Start of Passage shown

He started writing regularly in 1974. His first novel, Karanlık ve Işık (Darkness and Light) was a co-winner of the 1979 Milliyet Press Novel Contest (Mehmet Eroğlu was the other winner). This novel was published with the title Cevdet Bey ve Oğulları (Mr. Cevdet and His Sons) in 1982, and won the Orhan Kemal Novel Prize in 1983. It tells the story of three generations of a wealthy Istanbul family living in Nişantaşı, the district of Istanbul where Pamuk grew up.

Pamuk won a number of critical prizes for his early work, including the 1984 Madarali Novel Prize for his second novel Sessiz Ev (Silent House) and the 1991 Prix de la Découverte Européenne for the French translation of this novel. His historical novel Beyaz Kale (The White Castle), published in Turkish in 1985, won the 1990 Independent Award for Foreign Fiction and extended his reputation abroad. On 19 May 1991, The New York Times Book Review stated, "A new star has risen in the east—Orhan Pamuk." He started experimenting with postmodern techniques in his novels, a change from the strict naturalism of his early works.

Popular success took a bit longer to come to Pamuk, but his 1990 novel Kara Kitap (The Black Book) became one of the most controversial and popular books in Turkish literature, due to its complexity and richness. In 1992, he wrote the screenplay for the movie Gizli Yüz (Secret Face), based on Kara Kitap and directed by a prominent Turkish director, Ömer Kavur. Pamuk's fifth novel Yeni Hayat (New Life) caused a sensation in Turkey upon its 1994 publication and became the fastest-selling book in Turkish history. By this time, Pamuk had also become a high-profile figure in Turkey, due to his support for Kurdish political rights. In 1995, Pamuk was among a group of authors tried for writing essays that criticized Turkey's treatment of the Kurds. In 1999, Pamuk published his book of essays Öteki Renkler (Other Colors).

In 2019, the 66-year-old Nobel Laureate held an exhibition of his photographs of Istanbul taken from his own balcony, named "Balkon: Photos by Orhan Pamuk". The exhibition captured the "subtle and ever-changing view of Istanbul" photographed by Pamuk from his balcony using a telephoto lens. Curated by Gerhard Steidl, the German publisher of his photo book Balkon, the exhibition ran for three months at the Yapı Kredi Culture and Arts building on Istanbul's teeming Istiklal Street. It featured more than 600 colour photos selected from over 8,500 taken by Pamuk over a five-month period in late 2012 and early 2013, in what was described by the gallery as "a period of intense creativity".

My Name Is Red

Pamuk's international reputation continued to increase when he published Benim Adım Kırmızı (My Name is Red) in 1998. The novel blends mystery, romance, and philosophical puzzles in a setting of 16th century Istanbul. It opens a window into the reign of Ottoman Sultan Murat III in nine snowy winter days of 1591, inviting the reader to experience the tension between East and West from a breathlessly urgent perspective. My Name Is Red has been translated into 24 languages and in 2003 won the International Dublin Literary Award, one of the world's most lucrative literary prizes.

End of Passage shown

Problem statement ▸ Carry on the passage about Orhan Pamuk's writing career, starting right after its final sentence. The data further down plays no part in this.

Start of Data extracts

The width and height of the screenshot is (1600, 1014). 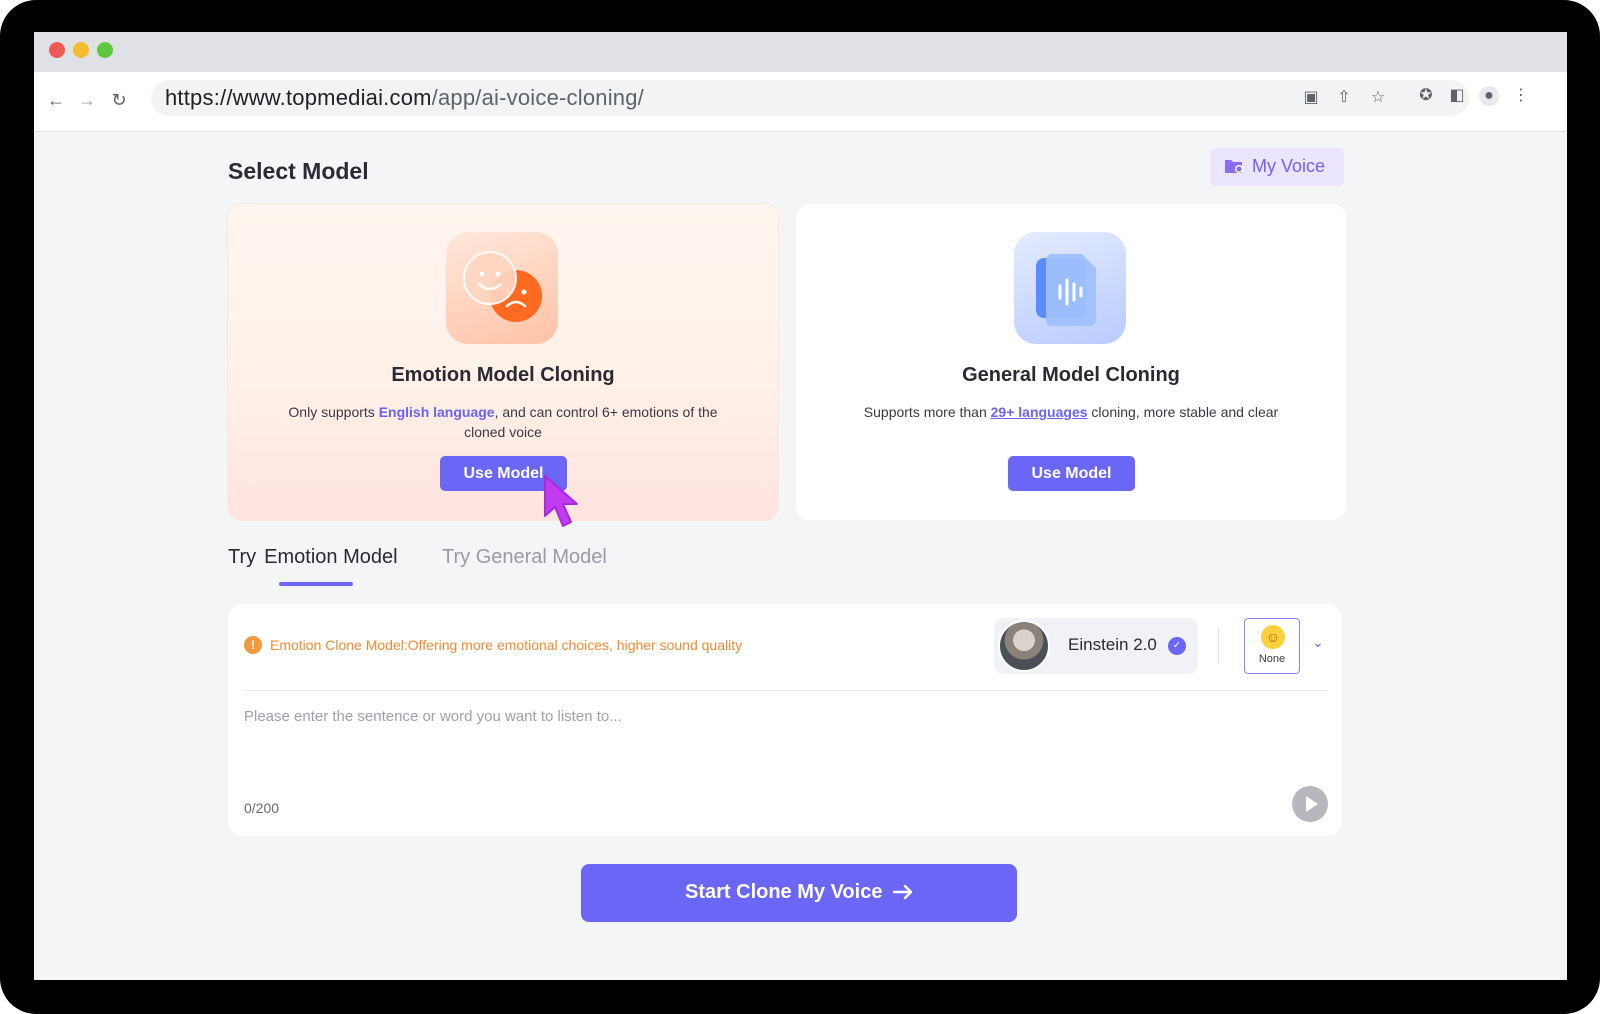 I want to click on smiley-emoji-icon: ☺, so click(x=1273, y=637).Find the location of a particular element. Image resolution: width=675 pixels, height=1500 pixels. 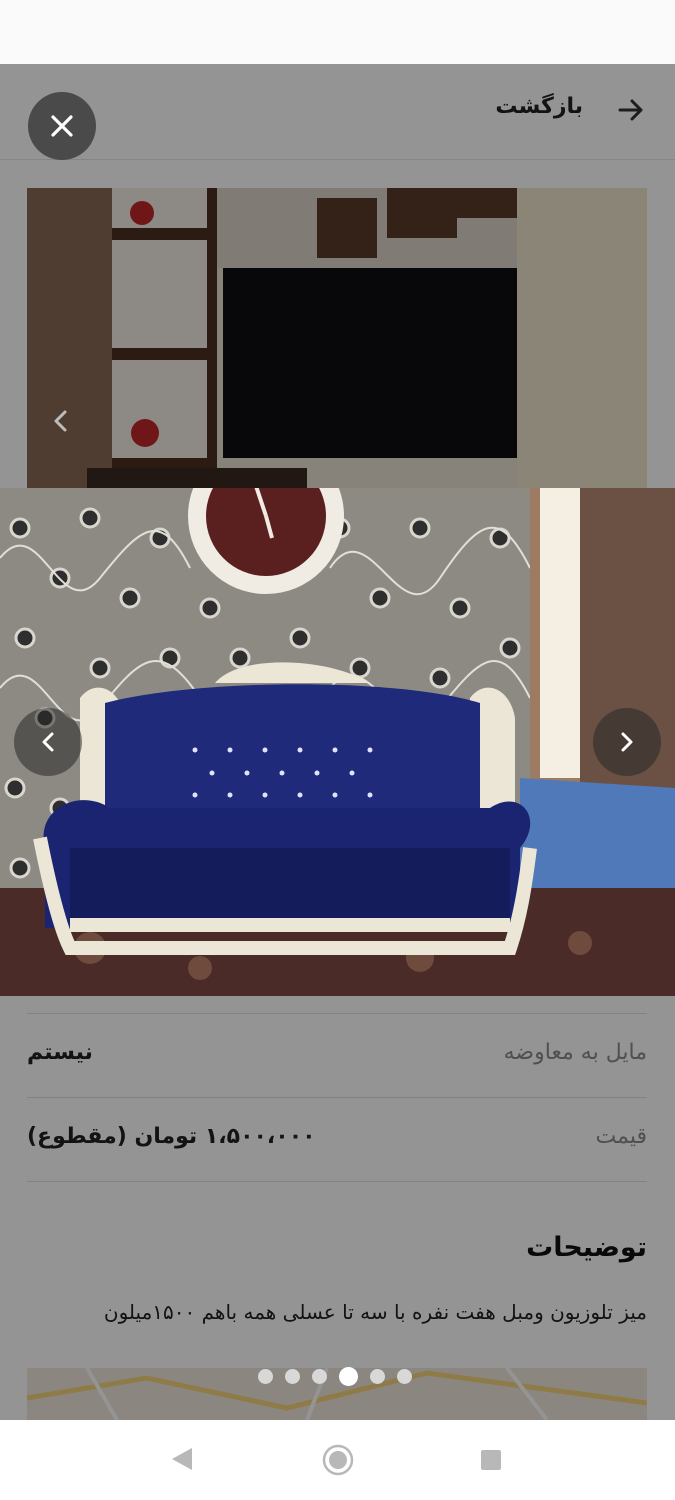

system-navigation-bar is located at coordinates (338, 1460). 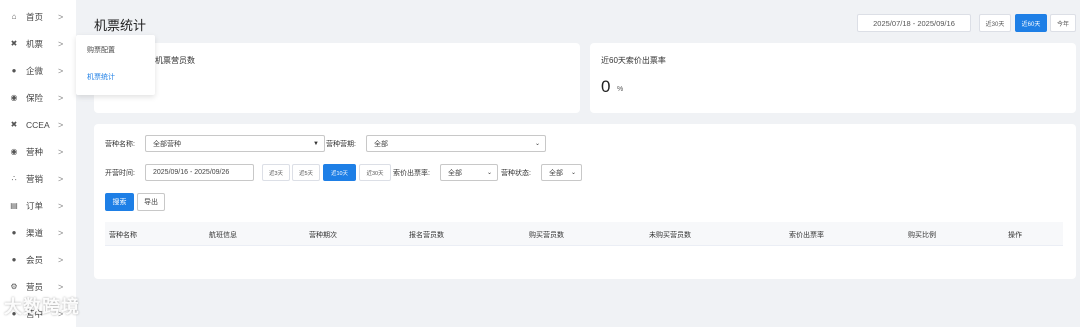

End of Data extracts
Start of Data extracts

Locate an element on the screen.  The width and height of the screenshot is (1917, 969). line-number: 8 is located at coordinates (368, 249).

End of Data extracts
Start of Data extracts

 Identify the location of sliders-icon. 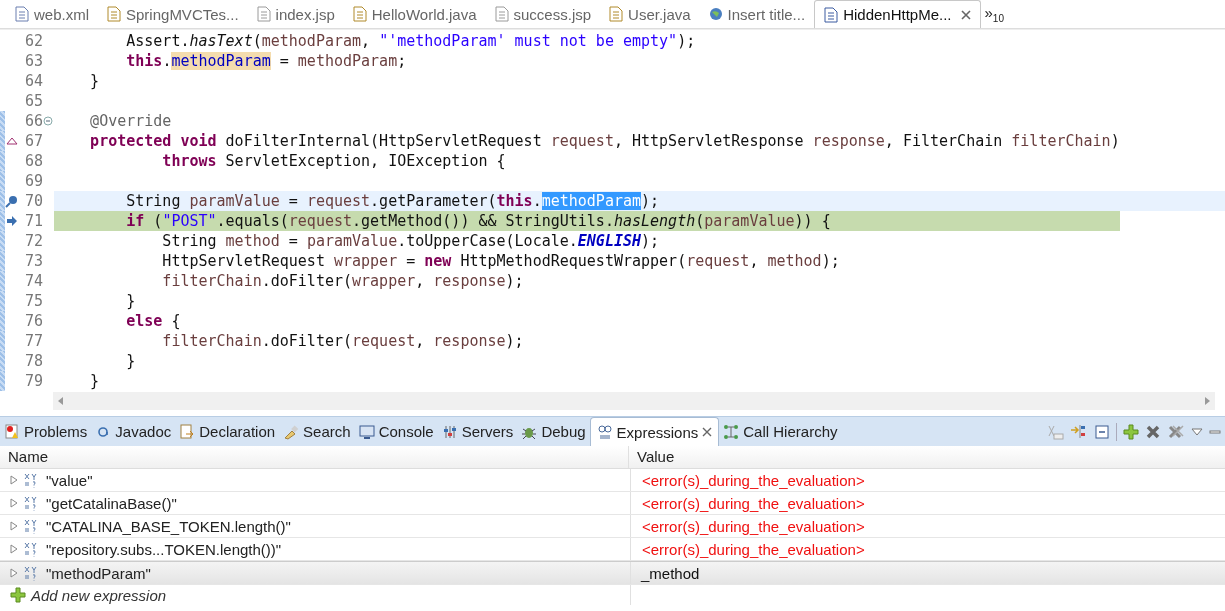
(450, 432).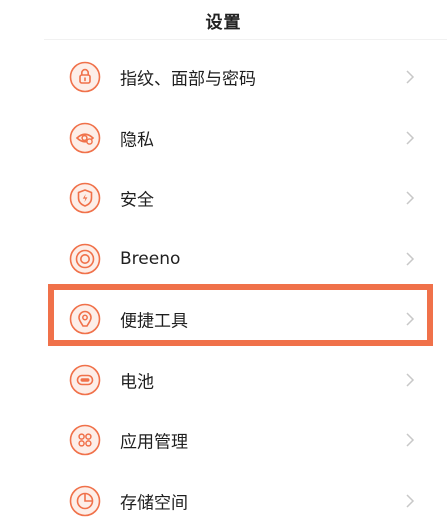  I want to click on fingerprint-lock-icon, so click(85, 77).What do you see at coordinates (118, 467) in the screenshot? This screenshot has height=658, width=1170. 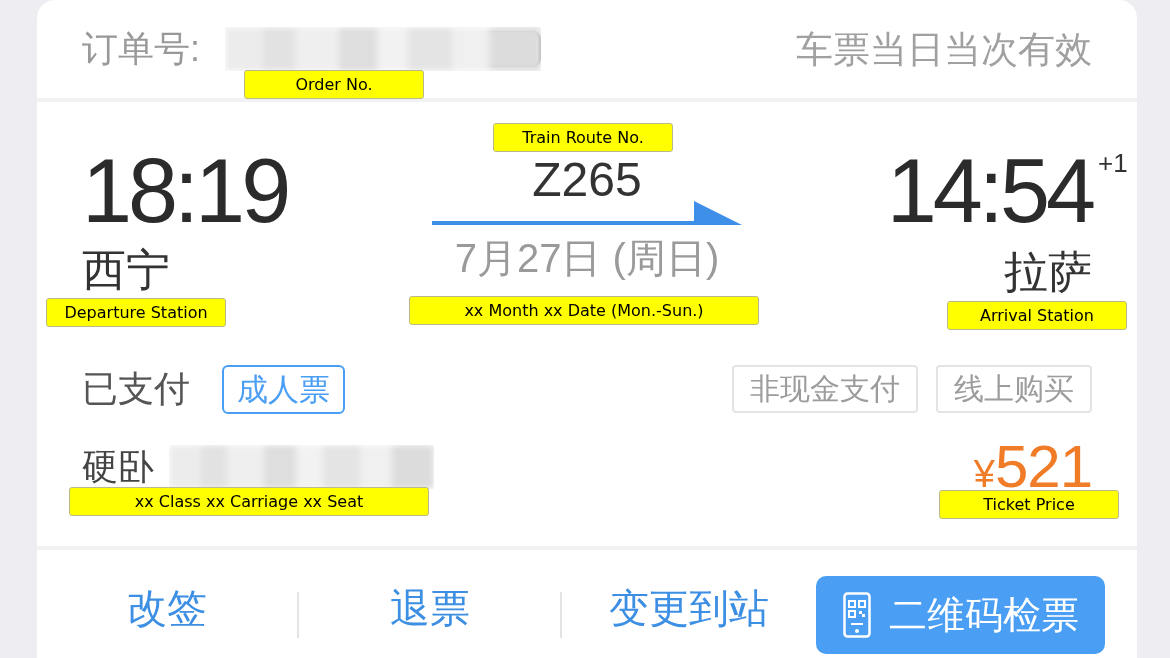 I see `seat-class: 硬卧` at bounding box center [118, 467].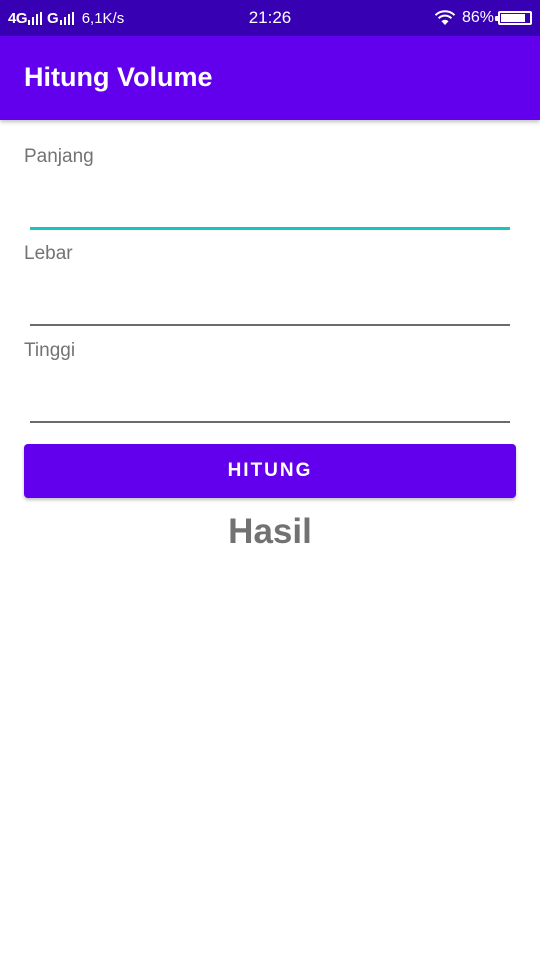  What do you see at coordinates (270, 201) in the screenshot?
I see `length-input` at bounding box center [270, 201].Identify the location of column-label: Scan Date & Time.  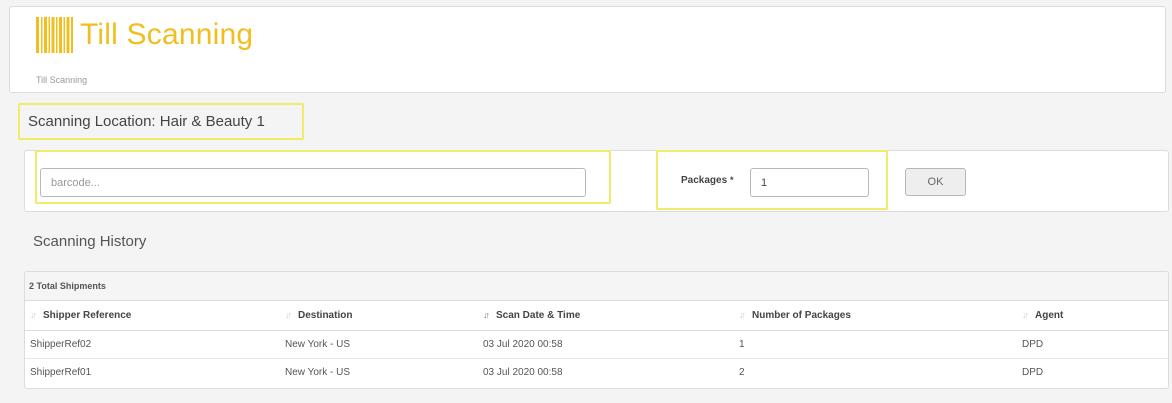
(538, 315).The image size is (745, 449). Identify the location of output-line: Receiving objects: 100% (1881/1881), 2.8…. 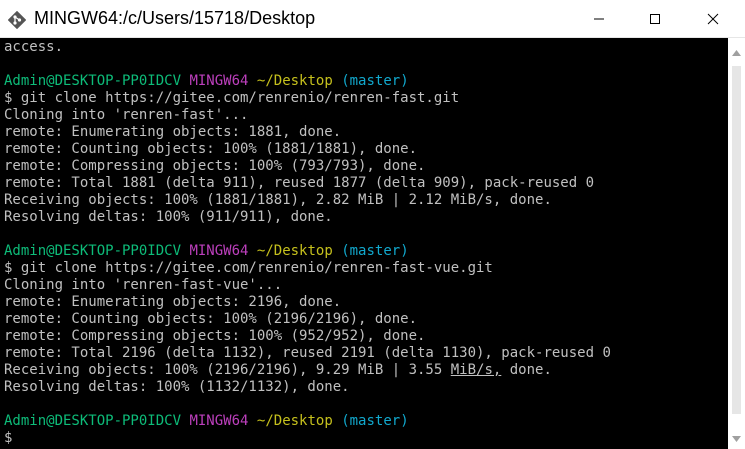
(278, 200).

End of Data extracts

Exercise output ▸
Asked what impact winning this last award (currently $127,000) had on his life and work, Pamuk replied:
Nothing changed in my life since I work all the time. I've spent 30 years writing fiction. For the first 10 years, I worried about money and no one asked how much money I made. The second decade I spent money and no one was asking about that. And I've spent the last 10 years with everyone expecting to hear how I spend the money, which I will not do.

Snow

Pamuk followed this with the novel Kar, published in 2002 (English translation: Snow, 2004). Set in the border city of Kars, it explores the conflict between Islamism and Westernism in modern Turkey. Snow follows Ka, an expatriate Turkish poet, as he wanders around the snowy Kars and gets caught up in the muddle of aimless Islamists, MPs, headscarf advocates, secularists, and a number of factions who die and kill in the name of highly contradictory ideals. The New York Times listed Snow as one of its Ten Best Books of 2004.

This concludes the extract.